### Die Aufgabe
Ersetze „Identify the location of“ durch „Find the position of“ in allem, was von der Zeile mit „The width and height of the screenshot is (639, 360).“ bis zum Ende der Datensätze steht, und lass alles Übrige unverändert. Gib nur diese Zeilen wieder.

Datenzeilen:

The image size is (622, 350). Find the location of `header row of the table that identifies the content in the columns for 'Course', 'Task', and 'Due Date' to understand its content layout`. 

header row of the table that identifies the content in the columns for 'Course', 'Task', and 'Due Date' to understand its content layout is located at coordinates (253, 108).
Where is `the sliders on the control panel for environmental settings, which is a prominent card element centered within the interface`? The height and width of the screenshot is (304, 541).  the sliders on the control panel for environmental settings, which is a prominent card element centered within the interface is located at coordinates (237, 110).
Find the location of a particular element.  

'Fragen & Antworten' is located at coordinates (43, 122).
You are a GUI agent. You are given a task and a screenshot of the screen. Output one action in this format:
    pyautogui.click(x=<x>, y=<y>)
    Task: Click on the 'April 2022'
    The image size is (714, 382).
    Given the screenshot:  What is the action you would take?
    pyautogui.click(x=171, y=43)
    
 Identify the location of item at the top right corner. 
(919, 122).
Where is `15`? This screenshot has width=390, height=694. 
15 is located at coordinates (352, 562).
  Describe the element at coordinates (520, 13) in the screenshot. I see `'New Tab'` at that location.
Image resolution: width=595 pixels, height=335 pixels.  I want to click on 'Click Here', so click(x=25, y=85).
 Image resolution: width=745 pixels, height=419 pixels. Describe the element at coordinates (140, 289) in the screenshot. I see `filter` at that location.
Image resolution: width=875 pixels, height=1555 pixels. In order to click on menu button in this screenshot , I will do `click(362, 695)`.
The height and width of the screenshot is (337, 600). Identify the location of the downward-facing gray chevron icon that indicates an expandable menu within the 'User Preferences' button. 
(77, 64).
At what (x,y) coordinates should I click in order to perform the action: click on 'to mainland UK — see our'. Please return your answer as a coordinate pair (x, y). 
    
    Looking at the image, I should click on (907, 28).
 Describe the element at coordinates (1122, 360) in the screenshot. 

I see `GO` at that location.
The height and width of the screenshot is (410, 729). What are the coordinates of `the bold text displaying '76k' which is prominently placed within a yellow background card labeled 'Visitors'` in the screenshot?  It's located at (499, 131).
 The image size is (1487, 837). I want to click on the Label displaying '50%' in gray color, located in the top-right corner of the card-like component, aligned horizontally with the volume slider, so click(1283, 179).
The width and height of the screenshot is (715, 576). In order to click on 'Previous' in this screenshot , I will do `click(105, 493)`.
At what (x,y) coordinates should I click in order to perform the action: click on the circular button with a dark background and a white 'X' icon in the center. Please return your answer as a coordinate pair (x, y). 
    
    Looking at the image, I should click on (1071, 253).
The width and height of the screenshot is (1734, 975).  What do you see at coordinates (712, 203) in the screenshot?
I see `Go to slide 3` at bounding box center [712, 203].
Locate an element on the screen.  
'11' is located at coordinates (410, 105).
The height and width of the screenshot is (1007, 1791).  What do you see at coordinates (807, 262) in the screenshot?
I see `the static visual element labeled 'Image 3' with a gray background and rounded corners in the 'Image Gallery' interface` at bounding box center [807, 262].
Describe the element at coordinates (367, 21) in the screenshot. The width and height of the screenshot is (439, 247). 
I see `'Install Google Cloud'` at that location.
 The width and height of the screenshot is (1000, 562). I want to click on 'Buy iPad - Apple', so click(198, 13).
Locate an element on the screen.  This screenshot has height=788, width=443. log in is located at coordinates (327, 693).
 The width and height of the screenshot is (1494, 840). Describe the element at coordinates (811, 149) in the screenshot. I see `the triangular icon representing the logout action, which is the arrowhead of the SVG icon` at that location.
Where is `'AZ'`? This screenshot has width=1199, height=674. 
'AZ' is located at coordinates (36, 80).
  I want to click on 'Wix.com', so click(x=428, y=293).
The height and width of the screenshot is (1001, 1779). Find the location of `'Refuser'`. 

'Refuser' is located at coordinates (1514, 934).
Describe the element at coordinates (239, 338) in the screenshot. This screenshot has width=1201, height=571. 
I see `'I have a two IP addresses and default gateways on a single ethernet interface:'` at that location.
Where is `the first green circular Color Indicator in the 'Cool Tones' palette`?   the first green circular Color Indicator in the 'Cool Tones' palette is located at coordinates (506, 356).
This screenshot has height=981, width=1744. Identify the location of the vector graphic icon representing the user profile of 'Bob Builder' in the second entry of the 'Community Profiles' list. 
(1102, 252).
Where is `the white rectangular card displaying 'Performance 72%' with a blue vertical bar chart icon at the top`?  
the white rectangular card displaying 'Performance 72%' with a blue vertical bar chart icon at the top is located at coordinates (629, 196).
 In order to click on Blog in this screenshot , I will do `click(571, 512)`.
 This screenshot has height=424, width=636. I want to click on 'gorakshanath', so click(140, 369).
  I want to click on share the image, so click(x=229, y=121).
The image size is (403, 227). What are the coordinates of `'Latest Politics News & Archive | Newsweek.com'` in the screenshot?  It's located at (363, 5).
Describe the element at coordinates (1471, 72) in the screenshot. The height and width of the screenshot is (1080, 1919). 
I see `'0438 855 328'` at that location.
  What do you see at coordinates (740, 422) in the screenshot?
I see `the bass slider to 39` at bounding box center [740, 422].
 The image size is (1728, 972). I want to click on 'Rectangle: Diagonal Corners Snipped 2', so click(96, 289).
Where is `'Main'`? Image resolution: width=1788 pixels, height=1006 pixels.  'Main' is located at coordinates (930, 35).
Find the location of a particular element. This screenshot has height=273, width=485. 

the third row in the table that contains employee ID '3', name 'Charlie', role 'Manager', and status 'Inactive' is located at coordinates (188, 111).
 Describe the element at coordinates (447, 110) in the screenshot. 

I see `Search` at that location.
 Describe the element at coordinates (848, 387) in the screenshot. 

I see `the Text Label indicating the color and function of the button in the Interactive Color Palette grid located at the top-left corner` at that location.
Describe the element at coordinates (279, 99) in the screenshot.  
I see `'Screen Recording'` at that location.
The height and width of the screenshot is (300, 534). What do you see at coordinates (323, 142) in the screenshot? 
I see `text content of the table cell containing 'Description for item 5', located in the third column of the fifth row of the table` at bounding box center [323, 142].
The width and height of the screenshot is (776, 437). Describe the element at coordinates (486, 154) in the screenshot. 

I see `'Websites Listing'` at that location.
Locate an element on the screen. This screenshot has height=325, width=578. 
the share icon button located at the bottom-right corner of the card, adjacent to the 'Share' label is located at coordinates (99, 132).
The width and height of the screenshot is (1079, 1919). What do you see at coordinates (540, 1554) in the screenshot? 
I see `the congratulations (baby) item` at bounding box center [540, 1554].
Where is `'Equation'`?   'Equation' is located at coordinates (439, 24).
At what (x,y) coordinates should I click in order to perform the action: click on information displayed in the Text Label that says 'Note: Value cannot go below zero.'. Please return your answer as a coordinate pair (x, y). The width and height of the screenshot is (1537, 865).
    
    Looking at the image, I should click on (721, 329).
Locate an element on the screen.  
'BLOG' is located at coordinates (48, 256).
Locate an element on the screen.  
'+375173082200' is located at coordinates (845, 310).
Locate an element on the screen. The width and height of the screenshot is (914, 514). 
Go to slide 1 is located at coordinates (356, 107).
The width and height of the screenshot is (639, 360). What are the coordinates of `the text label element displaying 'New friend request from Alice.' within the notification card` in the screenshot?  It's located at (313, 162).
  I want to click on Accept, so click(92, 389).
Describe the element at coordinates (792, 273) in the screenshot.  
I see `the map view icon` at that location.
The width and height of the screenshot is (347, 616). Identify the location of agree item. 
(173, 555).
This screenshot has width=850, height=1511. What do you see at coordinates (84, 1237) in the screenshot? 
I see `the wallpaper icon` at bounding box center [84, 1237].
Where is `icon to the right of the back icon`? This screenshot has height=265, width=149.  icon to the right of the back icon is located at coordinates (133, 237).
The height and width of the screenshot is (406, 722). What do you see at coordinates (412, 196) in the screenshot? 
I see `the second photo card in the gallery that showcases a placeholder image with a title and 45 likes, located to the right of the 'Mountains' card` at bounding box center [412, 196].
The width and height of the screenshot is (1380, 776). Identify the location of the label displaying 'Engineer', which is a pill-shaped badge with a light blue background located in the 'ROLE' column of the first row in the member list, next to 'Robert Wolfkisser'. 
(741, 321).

### Antwort folgt
The width and height of the screenshot is (639, 360). What are the coordinates of `the text label element displaying 'New friend request from Alice.' within the notification card` in the screenshot?  It's located at (313, 162).
  I want to click on Accept, so click(92, 389).
Describe the element at coordinates (792, 273) in the screenshot.  
I see `the map view icon` at that location.
The width and height of the screenshot is (347, 616). Find the position of agree item. 
(173, 555).
This screenshot has width=850, height=1511. What do you see at coordinates (84, 1237) in the screenshot? 
I see `the wallpaper icon` at bounding box center [84, 1237].
Where is `icon to the right of the back icon`? This screenshot has height=265, width=149.  icon to the right of the back icon is located at coordinates (133, 237).
The height and width of the screenshot is (406, 722). What do you see at coordinates (412, 196) in the screenshot? 
I see `the second photo card in the gallery that showcases a placeholder image with a title and 45 likes, located to the right of the 'Mountains' card` at bounding box center [412, 196].
The width and height of the screenshot is (1380, 776). Find the position of the label displaying 'Engineer', which is a pill-shaped badge with a light blue background located in the 'ROLE' column of the first row in the member list, next to 'Robert Wolfkisser'. 
(741, 321).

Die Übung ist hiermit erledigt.